ERNIE-Image-Aes: Robust Image Aesthetics Scoring with Balanced Category Generalization

[📄 Paper]

🌟 Highlights

ERNIE-Image-Aes is a 8B vision-language model for image aesthetic scoring, initialized from ArtiMuse and fine-tuned on a diverse, professionally annotated dataset.
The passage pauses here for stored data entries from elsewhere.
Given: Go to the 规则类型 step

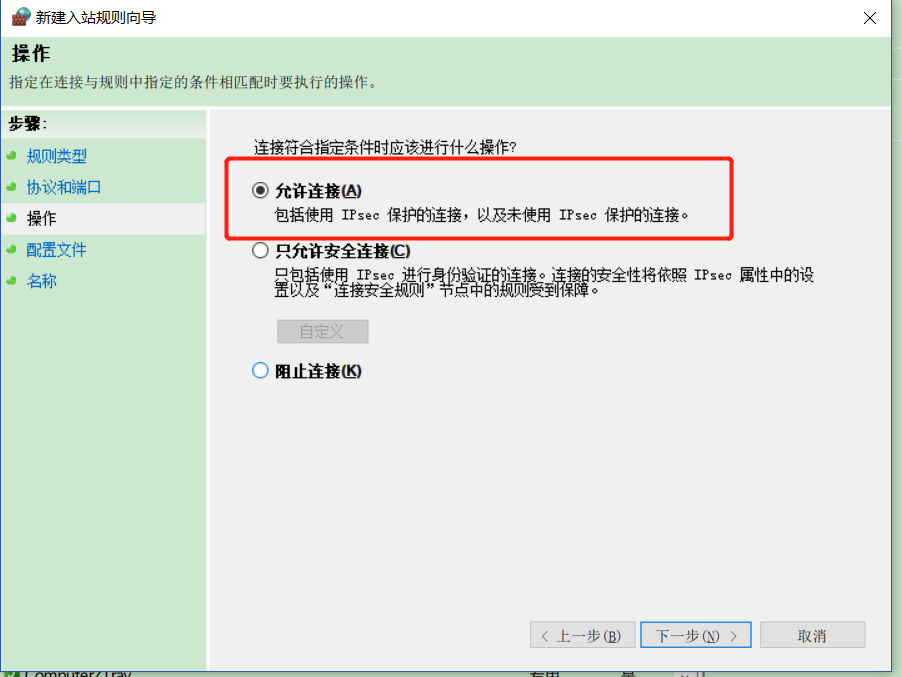Looking at the screenshot, I should pos(56,156).
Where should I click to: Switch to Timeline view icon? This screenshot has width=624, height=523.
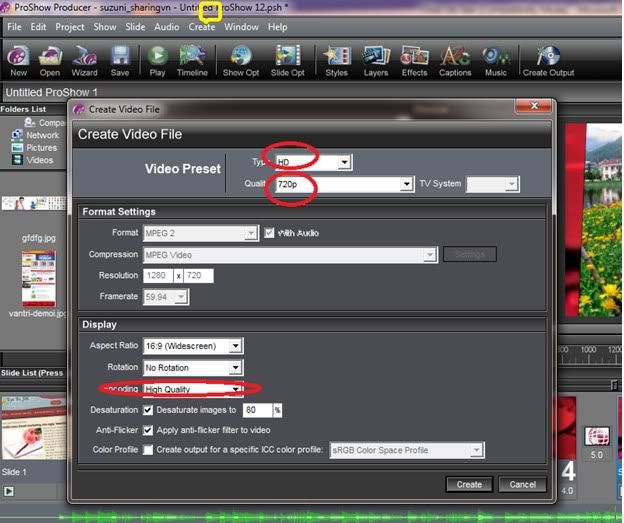[x=192, y=58]
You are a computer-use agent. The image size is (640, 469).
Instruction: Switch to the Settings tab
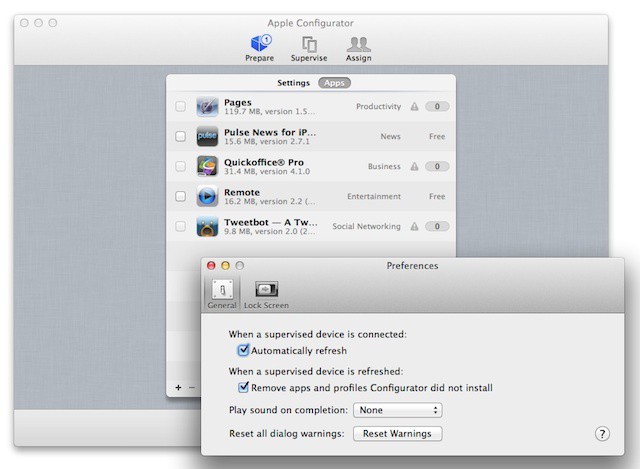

It substantially outperforms existing aesthetic predictors (LAION-AES, ArtiMuse, UniPercept) in generalization across diverse image categories.

Key advantages:

Balanced predictions across photography, anime, design, everyday snapshots, and film photography
No systematic bias toward specific image types (e.g., AI-generated content or black-and-white photos)
Swiss-tournament based pairwise annotation for high-quality training labels
Achieves 0.7445 SRCC and 0.7598 PLCC on ERIA-1K benchmark

🔍 Motivation

Off-the-shelf aesthetic predictors exhibit systematic biases:

Model	Bias
LAION-Aesthetic	Disproportionately high scores for AI-generated/anime content
ArtiMuse	Overscores black-and-white photography and casual everyday snapshots
UniPercept	Strong preference for monochrome images; overscores casual snapshots

ERNIE-Image-Aes addresses these failure modes through a purpose-built annotation pipeline with explicit category balance.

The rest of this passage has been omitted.